Pinocchio visto da Enrico Mazzanti (1883)

Image via Wikipedia

Yesterday Ed Morrissey at Hot Air posted an article about a recent fact check on some details of one of President Obama’s speeches. After Warren Buffet claimed that his secretary paid more taxes than he did, President Obama began to repeat the claim. Associated Press decided to do some fact-checking.

The article at Hot Air reported the following:

This year, households making more than $1 million will pay an average of 29.1 percent of their income in federal taxes, including income taxes and payroll taxes, according to the Tax Policy Center, a Washington think tank.

Households making between $50,000 and $75,000 will pay 15 percent of their income in federal taxes.

Lower-income households will pay less. For example, households making between $40,000 and $50,000 will pay an average of 12.5 percent of their income in federal taxes. Households making between $20,000 and $30,000 will pay 5.7 percent.

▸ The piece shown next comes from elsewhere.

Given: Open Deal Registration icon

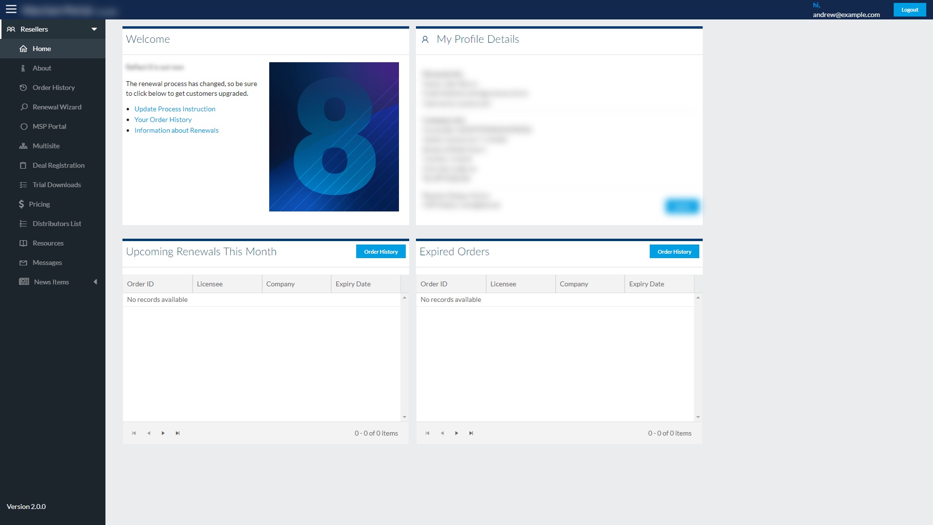Looking at the screenshot, I should click(x=23, y=165).
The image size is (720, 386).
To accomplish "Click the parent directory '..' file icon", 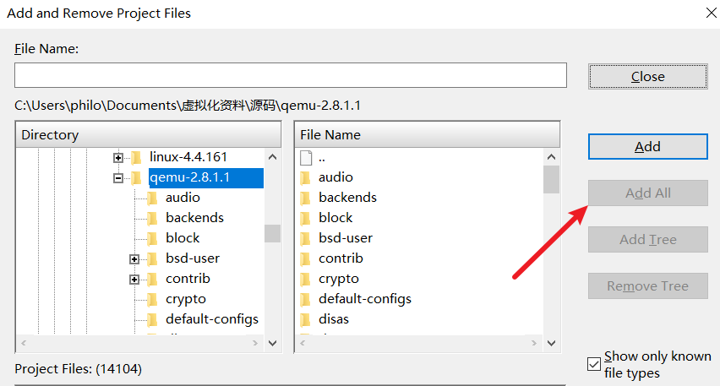I will pos(306,158).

There is also the fact that if Warren Buffet wants to pay more in taxes, there is a place on his tax return that allows him to do just that. The flip side of this is wondering how many lawyers and accountants he employs to keep his taxes as low as possible. While I am piling on, I would like to refer to a story I posted on September 1 at rightwinggranny explaining that a business move recently made by Warren Buffet will result in Berkshire Hathaway paying a tax rate of 10.5 percent on the $300 million in dividends it will receive each year from Bank of America instead of the normal rate of 35 percent. If Mr. Buffet is so convinced millionaires should pay higher taxes, why did he bother to make that move?